**RAW RECORDS**.
○ ○ ○

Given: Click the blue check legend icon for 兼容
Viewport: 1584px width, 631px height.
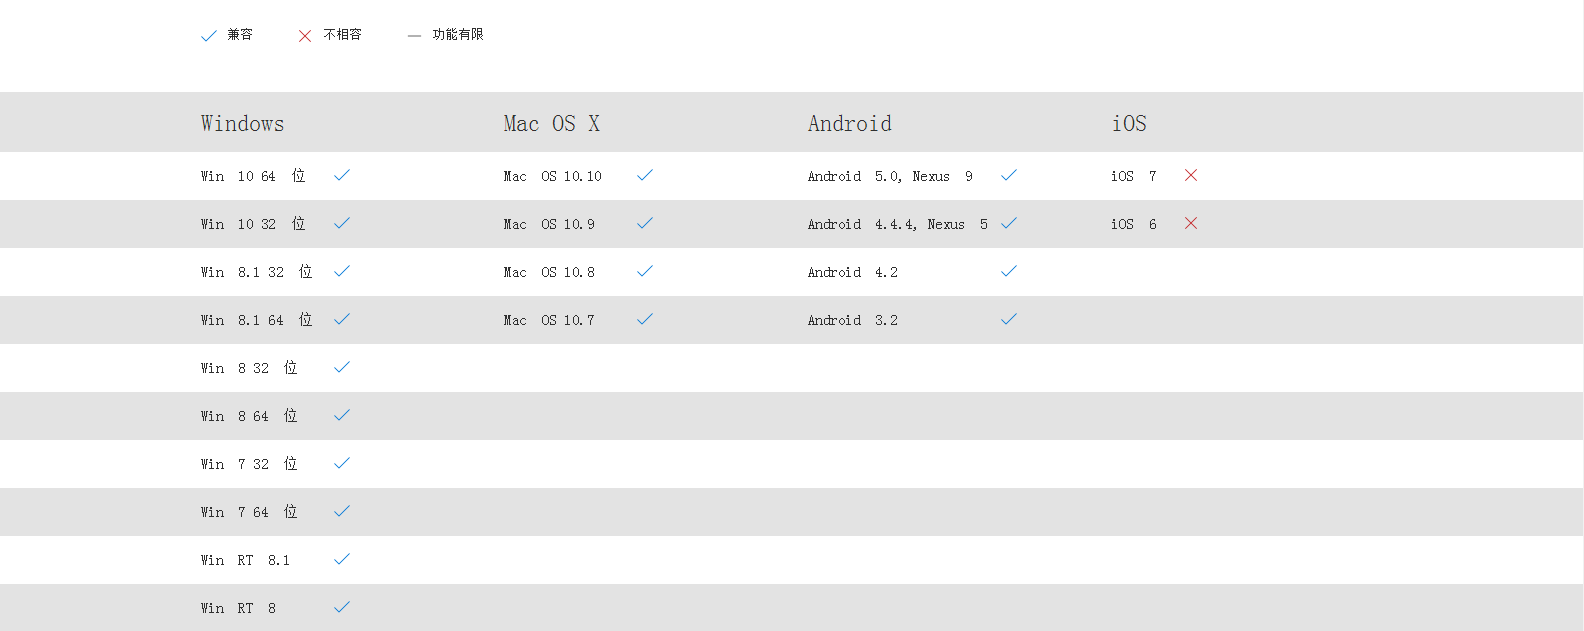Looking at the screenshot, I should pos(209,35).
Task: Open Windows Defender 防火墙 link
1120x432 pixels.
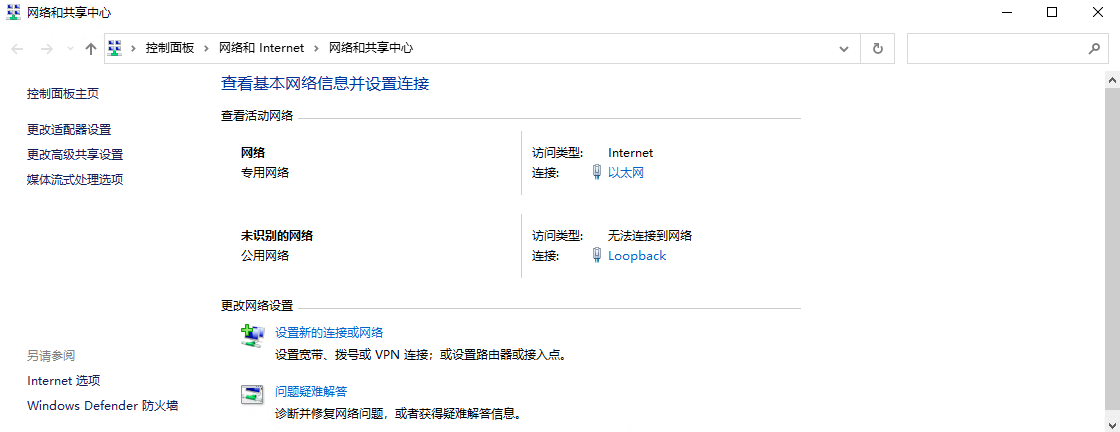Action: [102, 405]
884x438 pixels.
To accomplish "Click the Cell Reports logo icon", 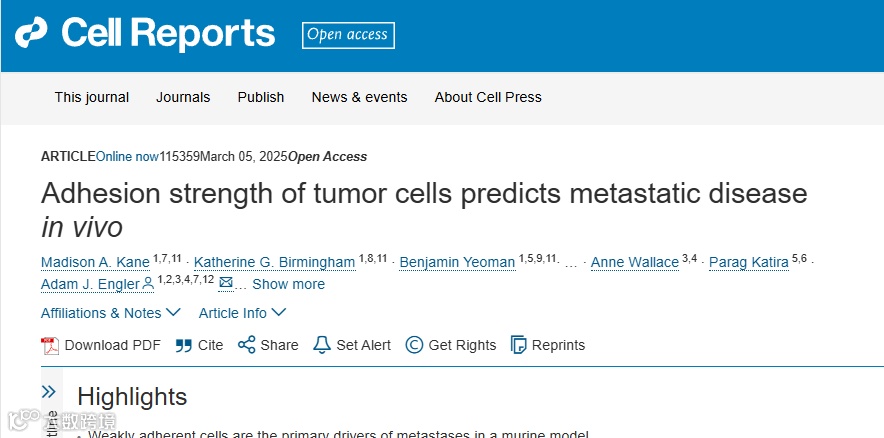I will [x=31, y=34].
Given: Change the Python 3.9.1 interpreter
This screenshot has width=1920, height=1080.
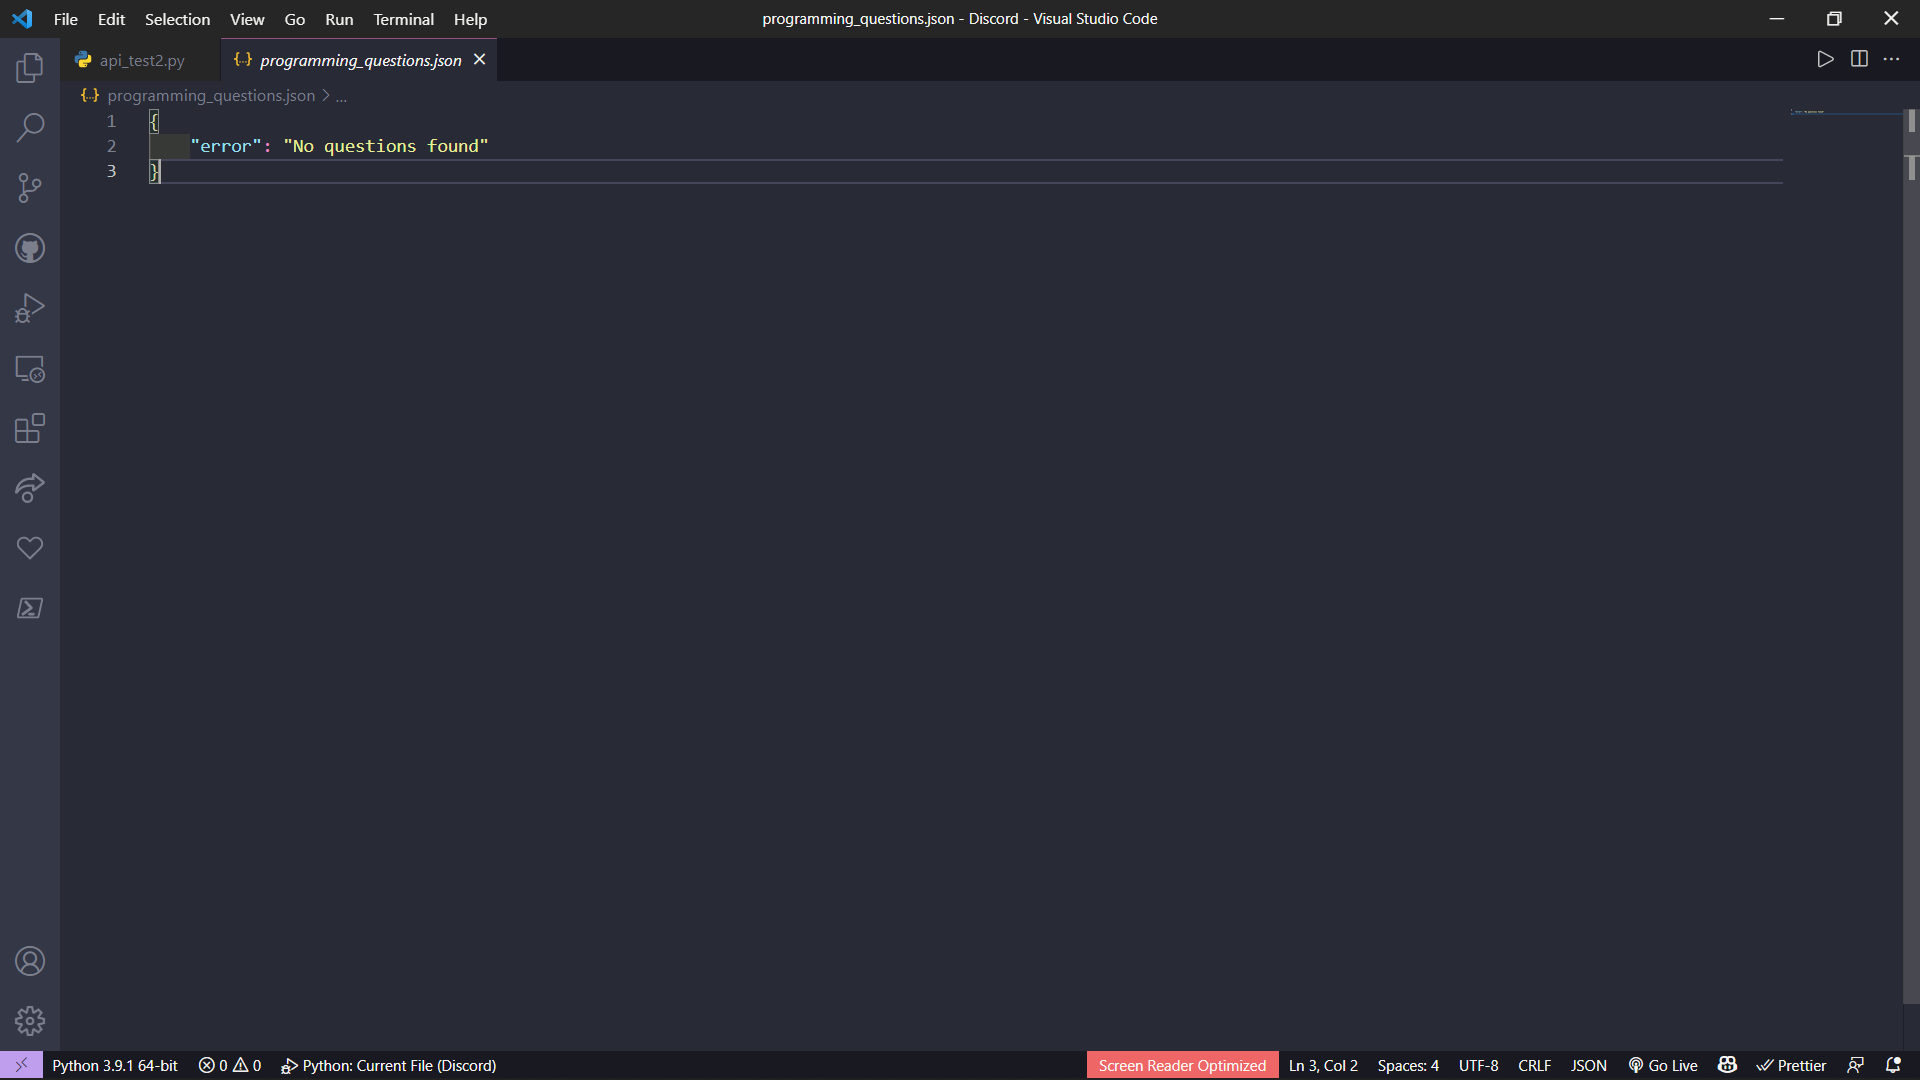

○ ○ ○

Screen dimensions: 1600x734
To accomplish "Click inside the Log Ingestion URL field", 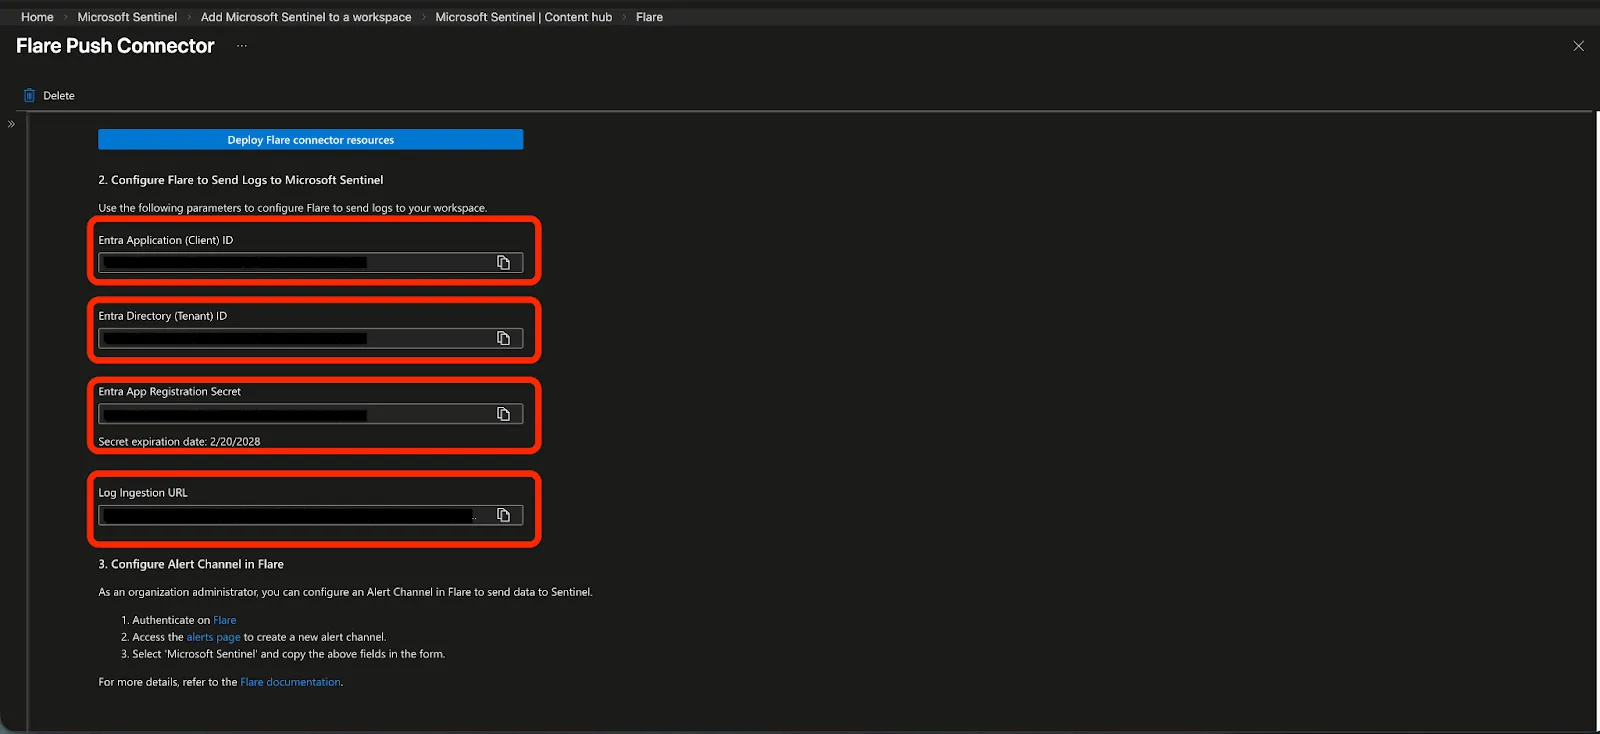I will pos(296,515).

○ ○ ○

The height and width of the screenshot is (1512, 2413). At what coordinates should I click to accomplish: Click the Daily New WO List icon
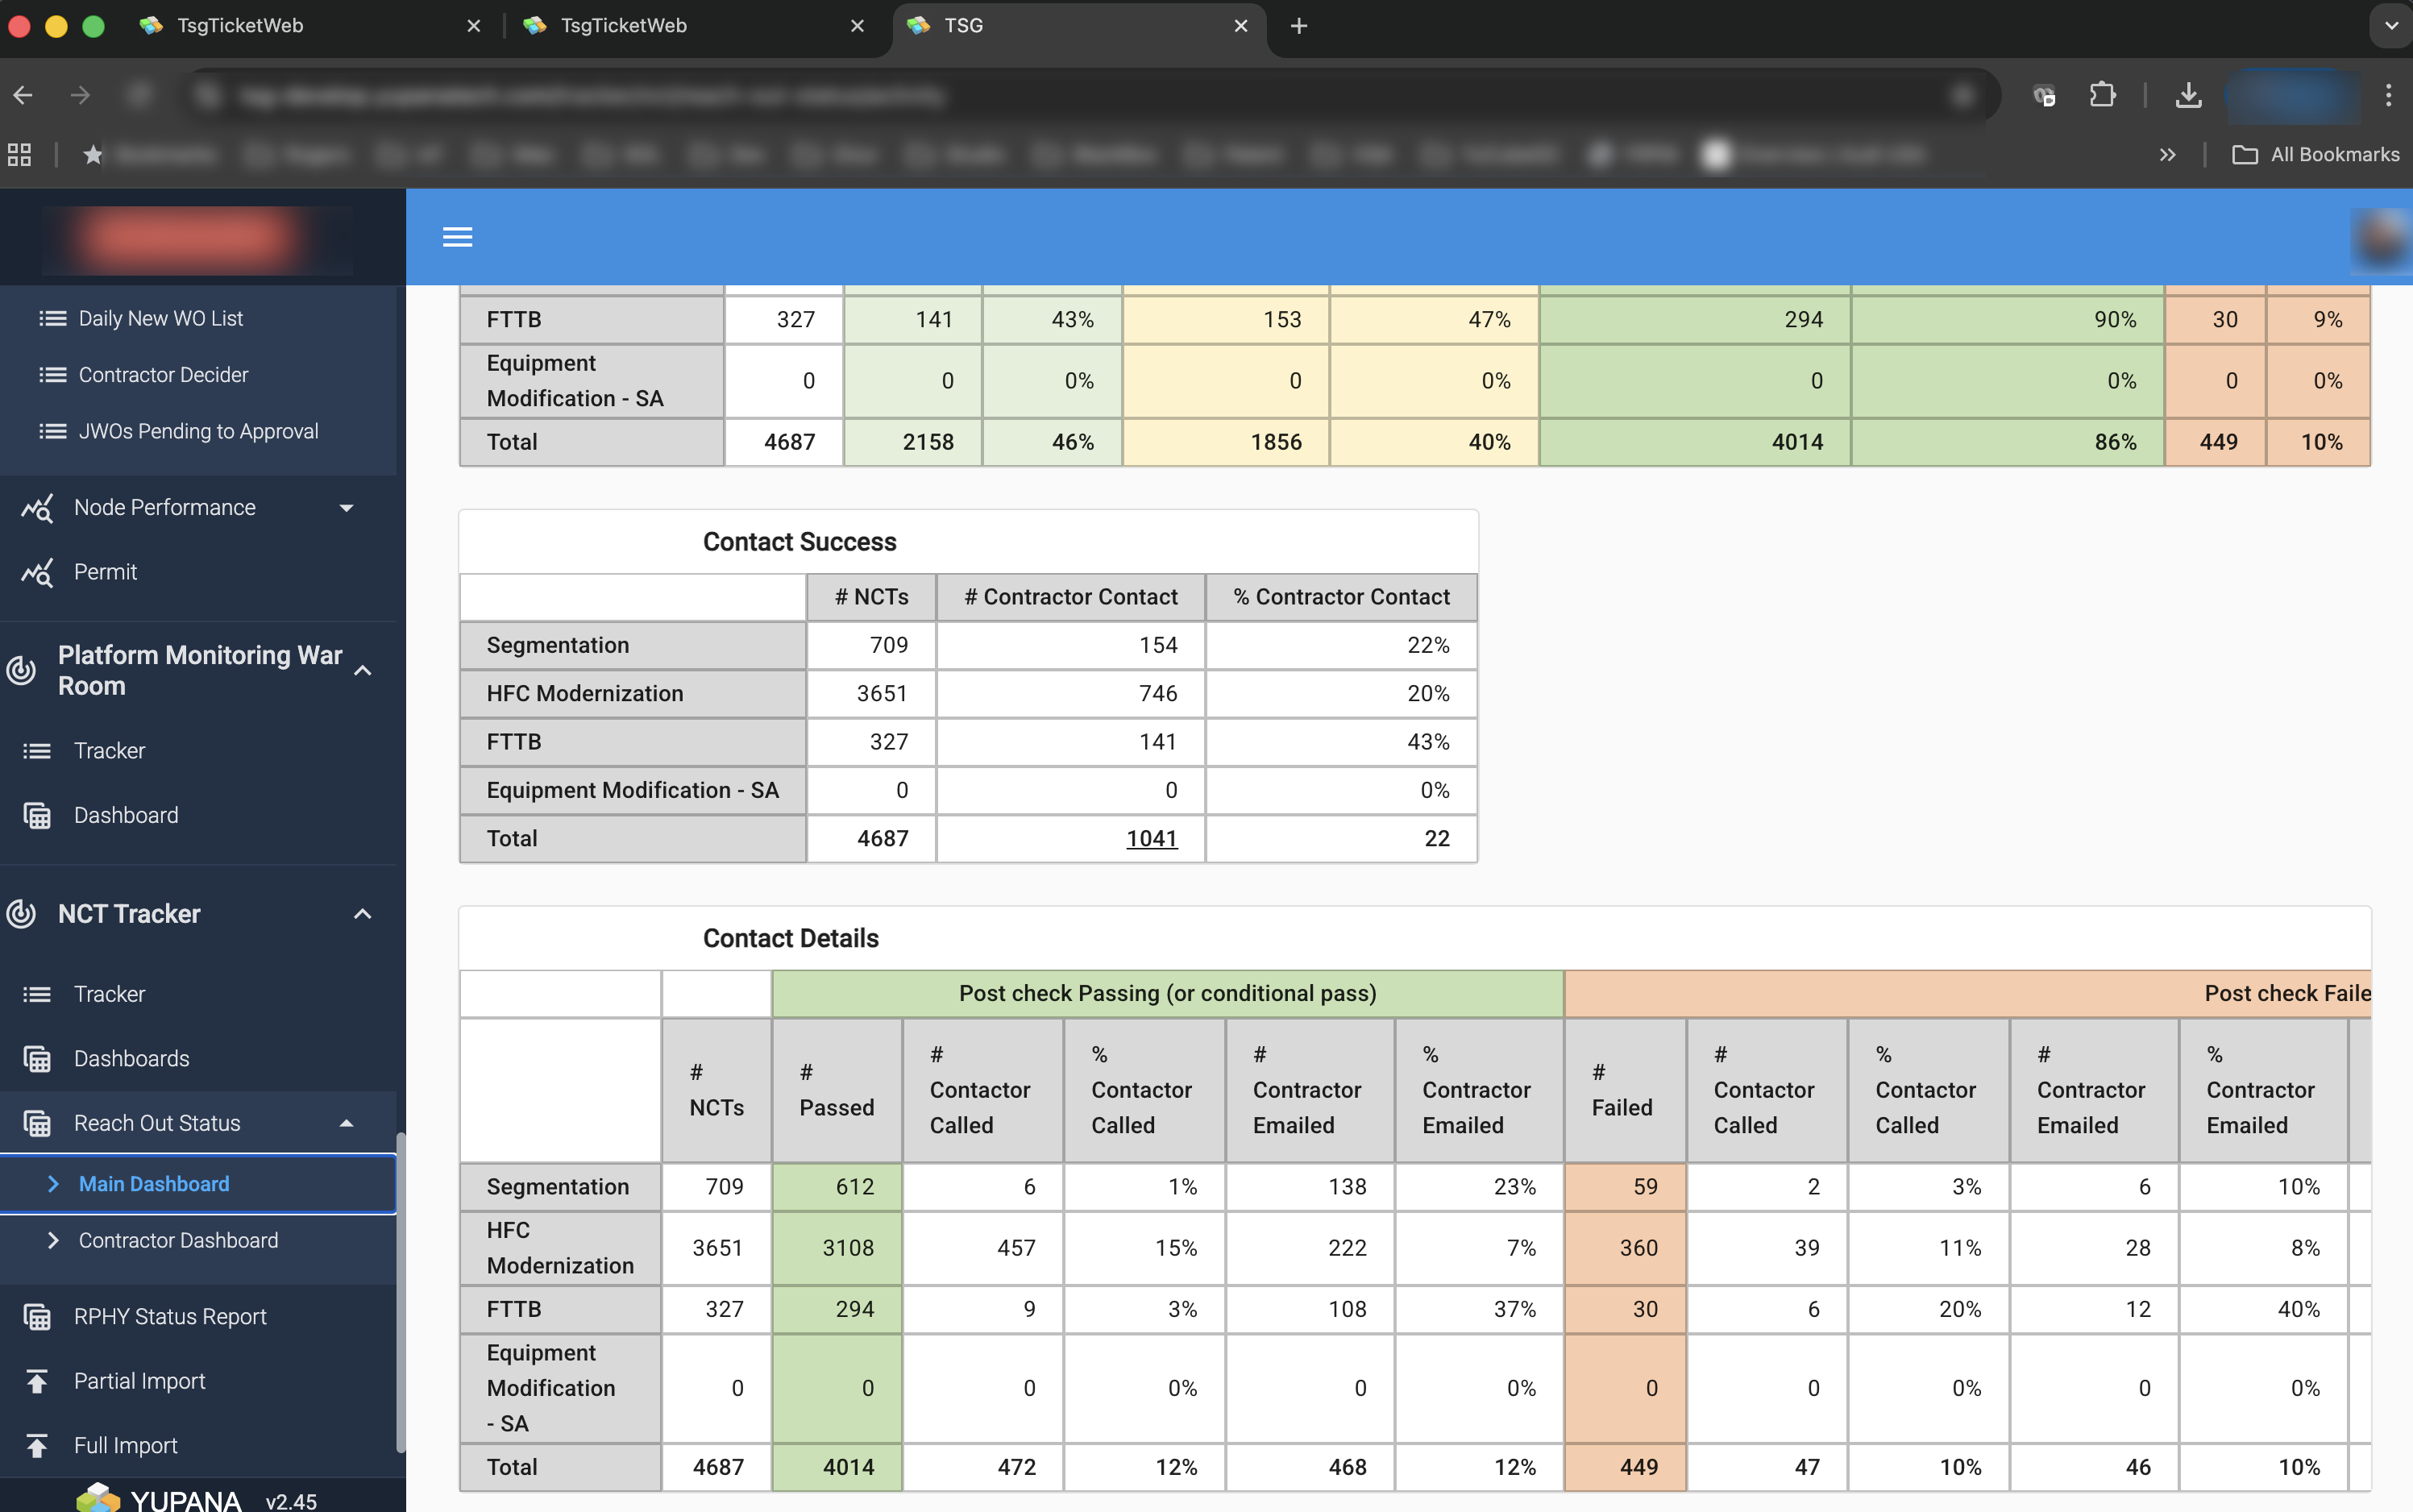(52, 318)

○ ○ ○

**BRIEF**. Please rewrite the data from the line containing "Given: Change the Python 3.9.1 interpreter" through the line containing "This screenshot has width=1920, height=1080.", switching "interpreter" to "runtime" and keeping everything else the same.

**SOLUTION TO THE EXERCISE**.
Given: Change the Python 3.9.1 runtime
This screenshot has width=1920, height=1080.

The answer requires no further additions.